This is important no matter who you are, as long as you value your time. I first started thinking about this topic in terms of being a business owner, but I think this is a practice that I should really start applying to my everyday life. Actually, I believe that I have started a bit already, but you can be the judge.
As I said, the first time I started considering this as a concept I should start applying to my business. Especially since I’m running something on the side, my time is limited. A while ago I realized that even though I kept saying I want to grow the business, my actions weren’t necessarily reflecting this.
While there is no way I can escape the day-to-day right now, there were definitely some things that I was focusing too much time on that had little to no effect on the business. They were just little tasks or decisions that were an easy distraction to think about, but when they’re dealt with inefficiently it can eat up more time and energy than they’re worth. Realizing that it’s ok to say “no” to non-urgent things that pop up and deal with it when there is time set aside has been an awesome way of keeping my mind clear.
When you choose not to worry about things until you dictate, you are able to keep your thoughts and efforts focused on what is important to you. In my case that is mostly focused on strategy. I truly do want to grow my business, but before when every time I sat down to work on it I was allowing myself to get distracted with what I falsely labelled “urgent” it meant I never had the time or energy to get to thinking strategically. Now I say “no” until the tasks pile up enough that I can do them all at once, or wait until I don’t want to think any more and can do busy work.

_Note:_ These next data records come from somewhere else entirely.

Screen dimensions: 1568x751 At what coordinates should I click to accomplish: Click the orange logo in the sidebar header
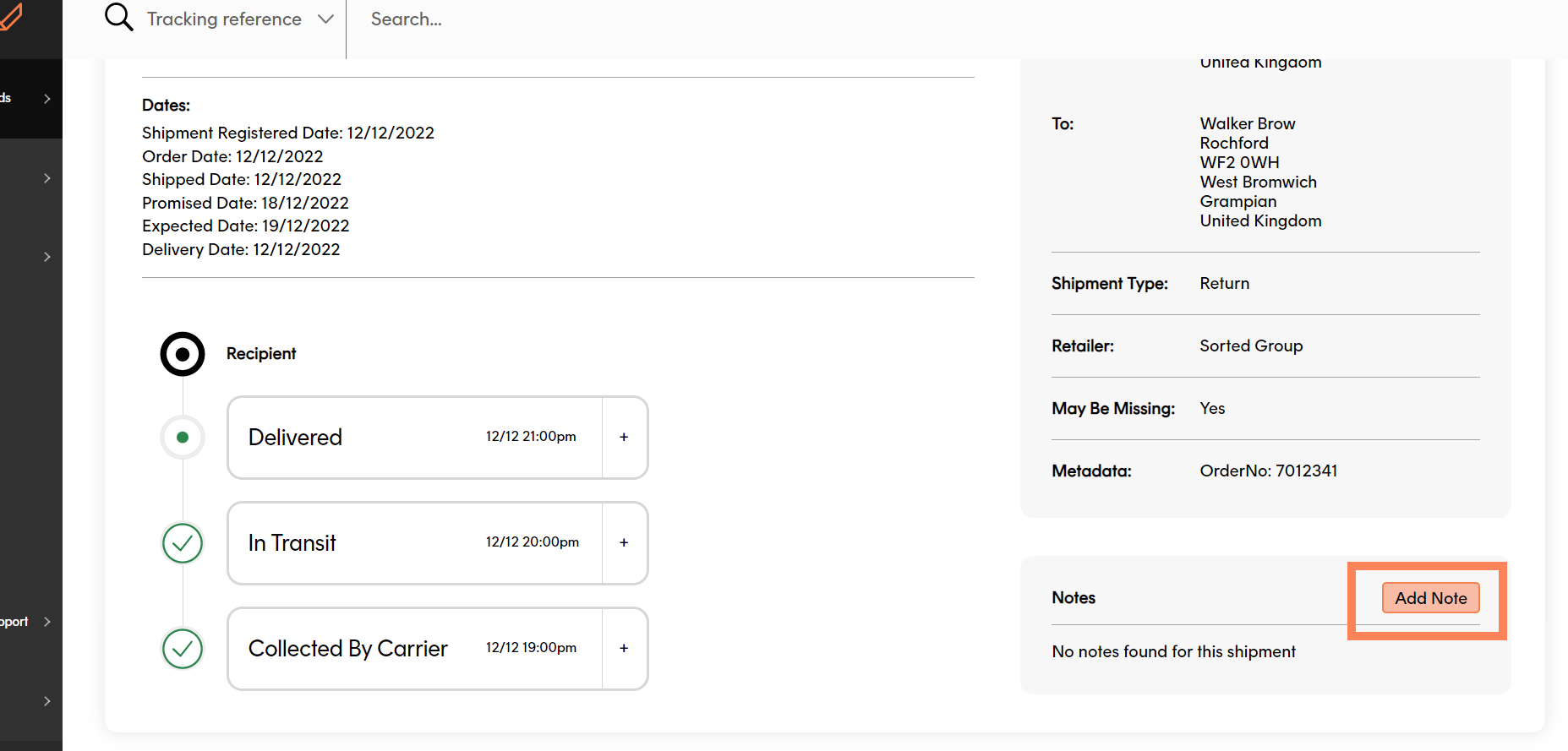coord(10,17)
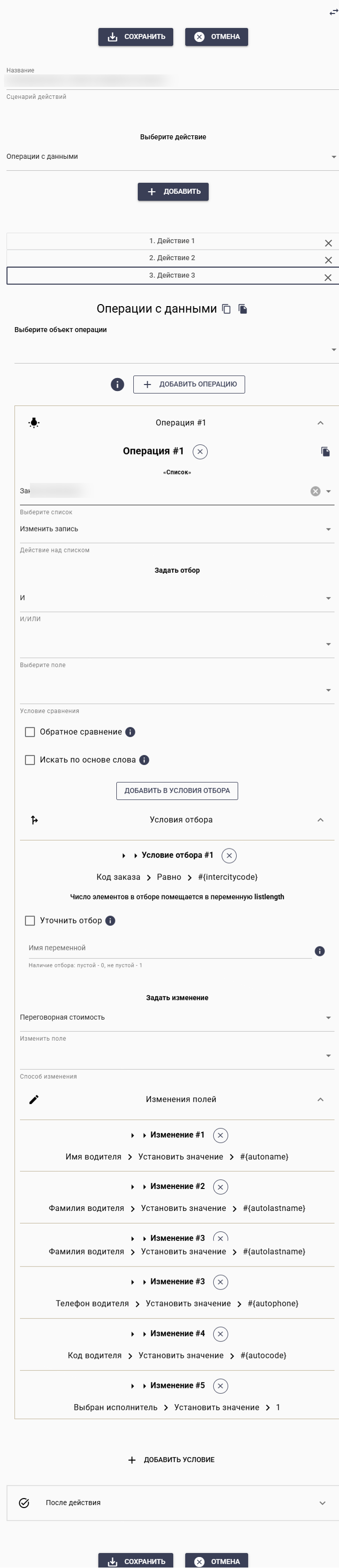Click the copy icon next to Операции с данными
339x1568 pixels.
(226, 309)
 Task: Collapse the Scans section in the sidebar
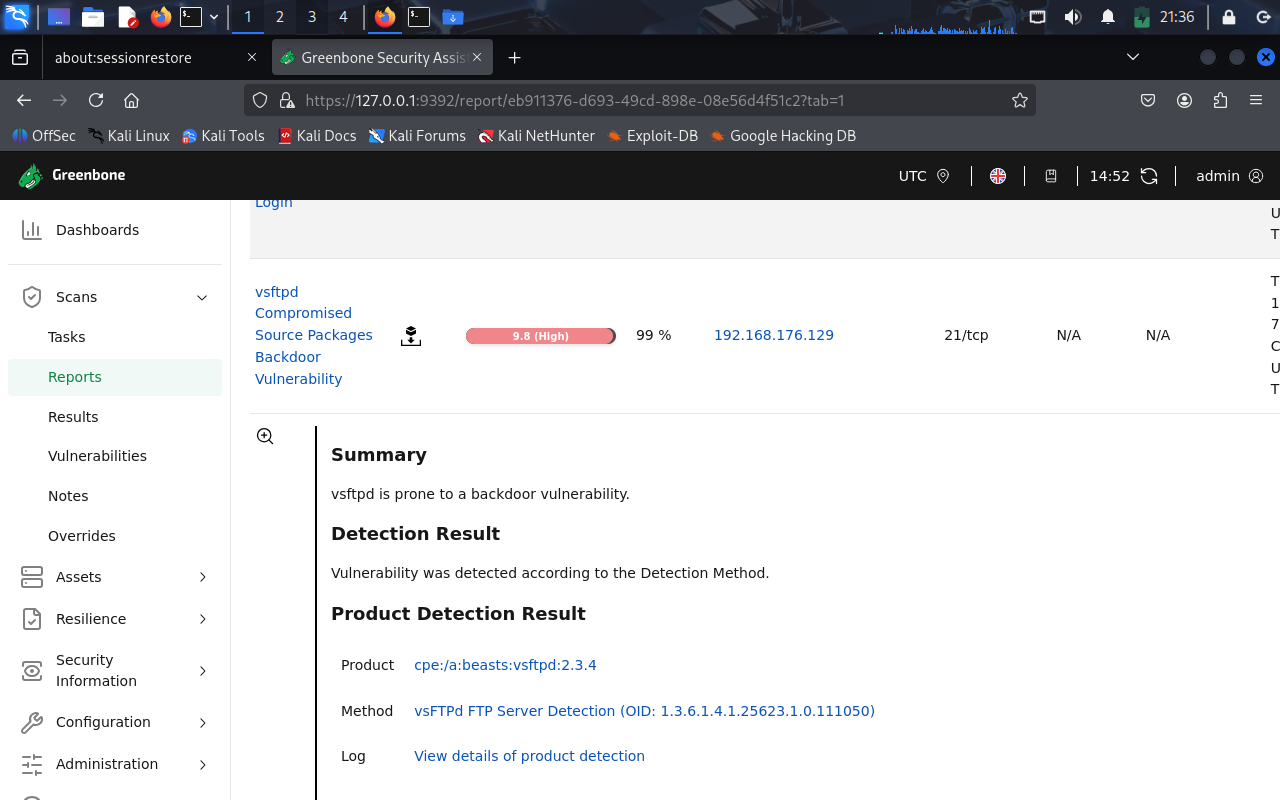(x=201, y=297)
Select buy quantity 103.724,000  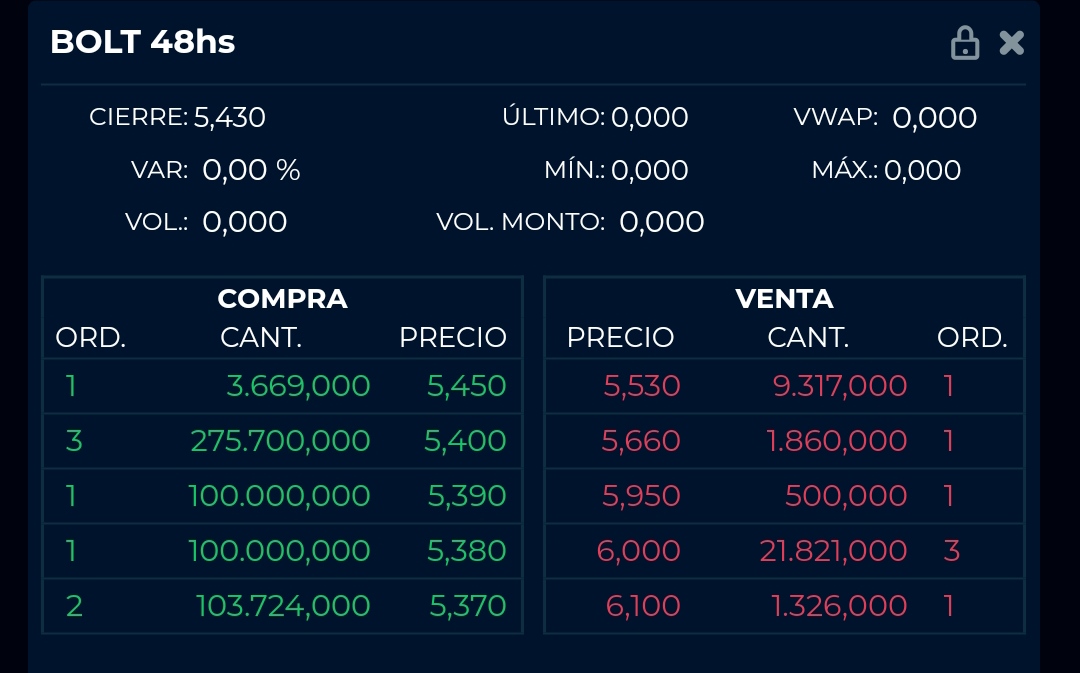click(x=283, y=606)
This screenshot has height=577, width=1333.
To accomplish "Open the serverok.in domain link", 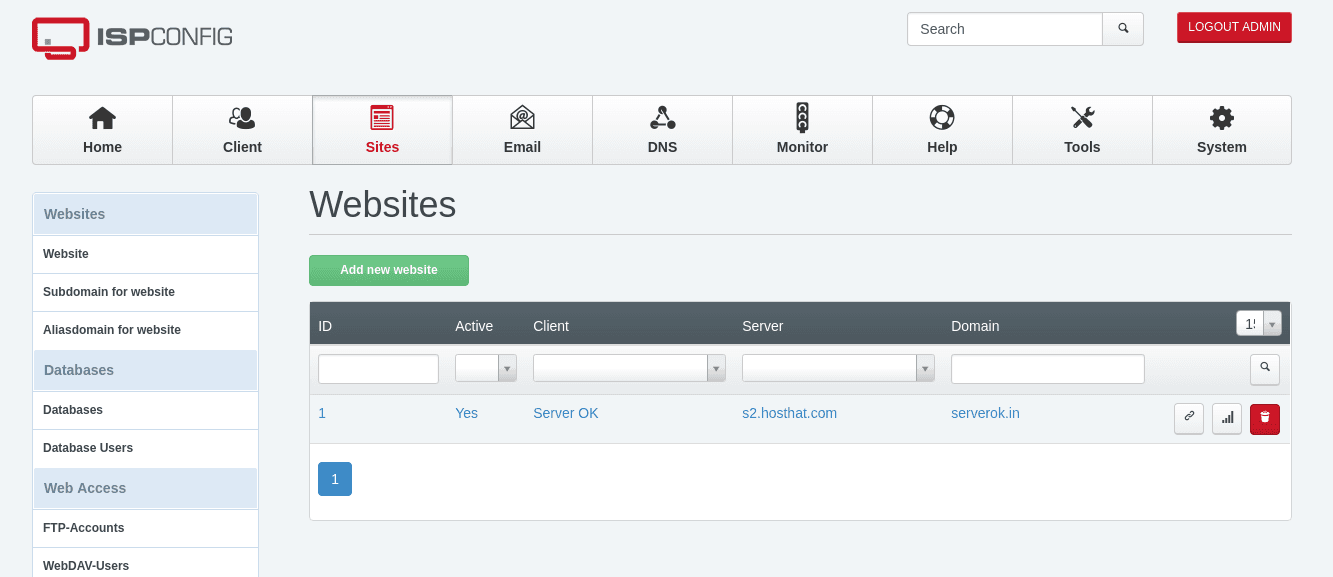I will point(985,413).
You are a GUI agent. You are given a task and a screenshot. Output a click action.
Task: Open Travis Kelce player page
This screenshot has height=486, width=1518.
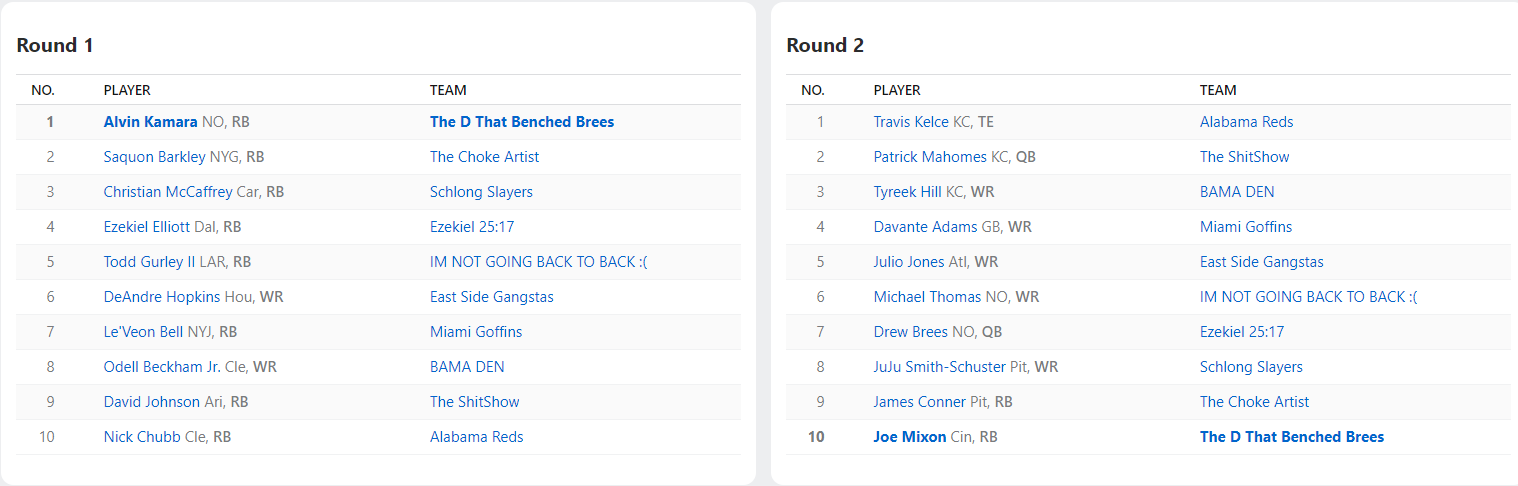[x=911, y=122]
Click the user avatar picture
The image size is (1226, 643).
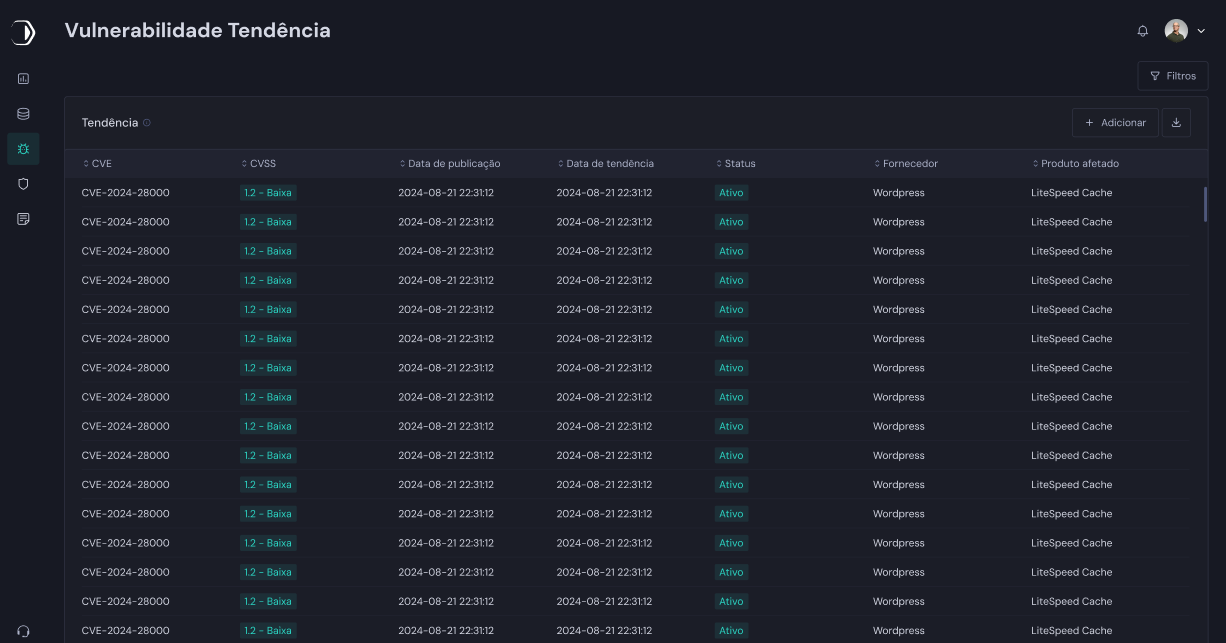pos(1176,31)
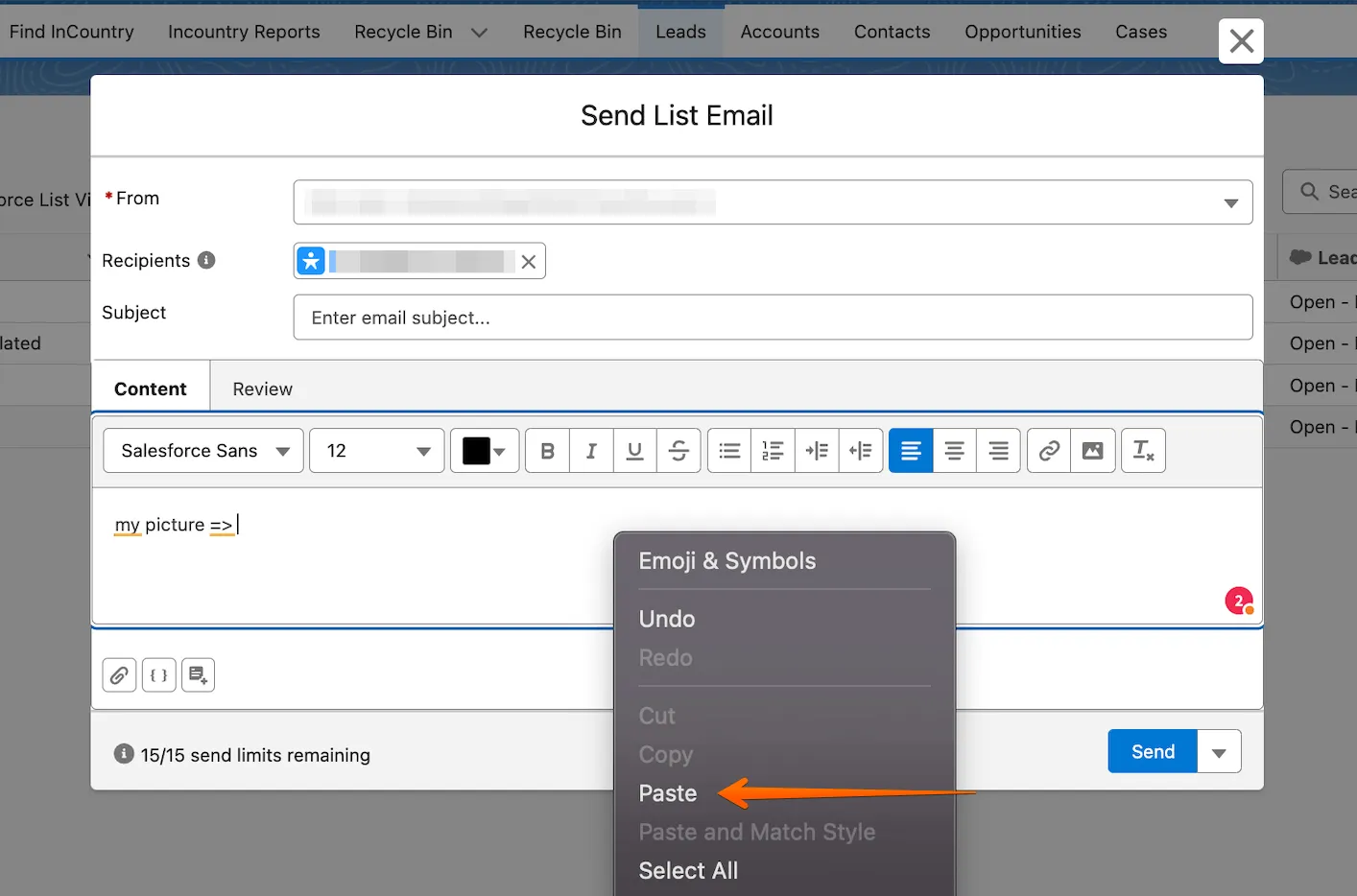This screenshot has height=896, width=1357.
Task: Open the Salesforce Sans font dropdown
Action: tap(203, 451)
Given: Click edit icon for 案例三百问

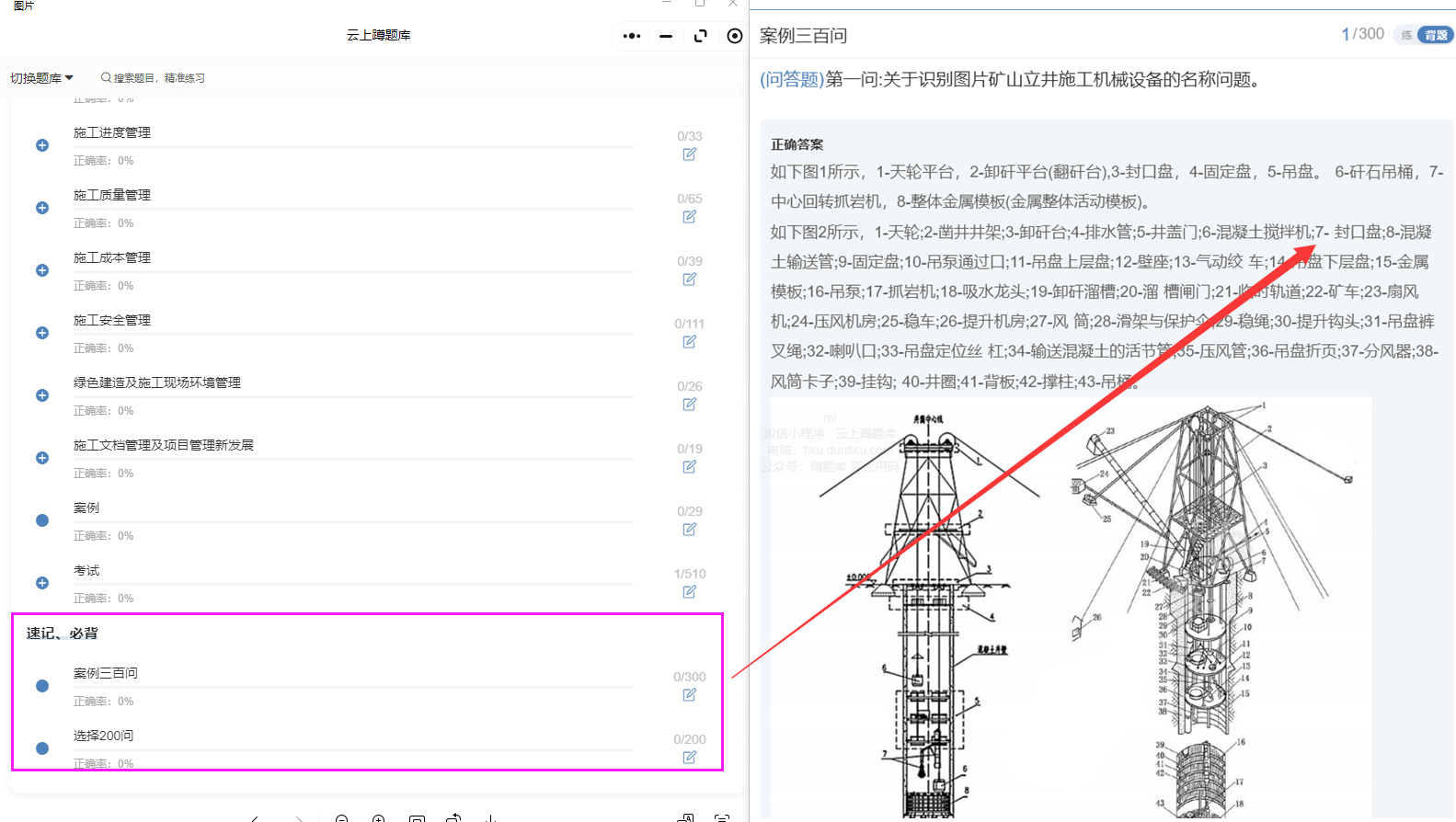Looking at the screenshot, I should pos(689,695).
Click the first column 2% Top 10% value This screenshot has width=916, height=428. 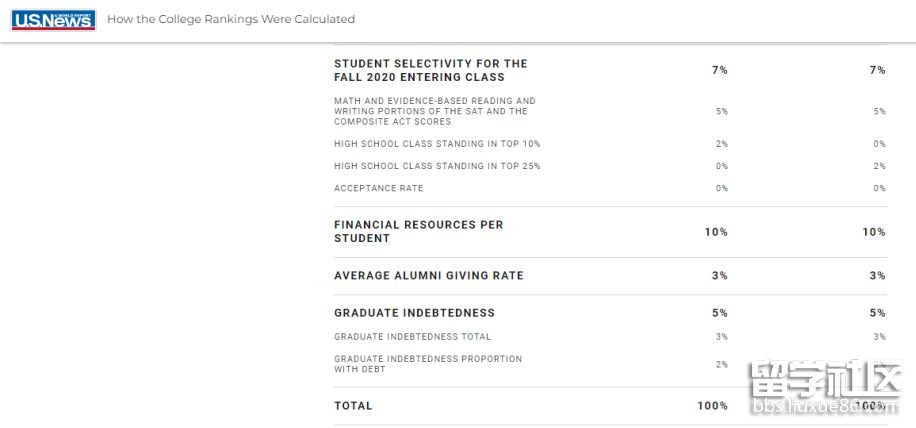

The same can be said personally, and luckily I think I have started to learn this lesson. I love getting involved with many different things and that has lead to overcommitting myself, especially in volunteer efforts. About a year ago I started feeling burn-out for this and about six months after that I decided that something needed to change. Reluctantly I have been shedding some of my volunteer responsibilities and am concentrating on being more selective. This has meant being able to contribute a greater amount, without spreading myself too thin.
After stepping away from this for a bit and now reading over it again, I’m fairly certain that I’m just slower than the curve when it comes to this idea. The one thing that I will say, is that sometimes saying “no” seems rude or like we’ve letting someone down. As a person who has been on both sides of the conversation, believe me, it’s a far greater let down than if you commit to something you can’t handle.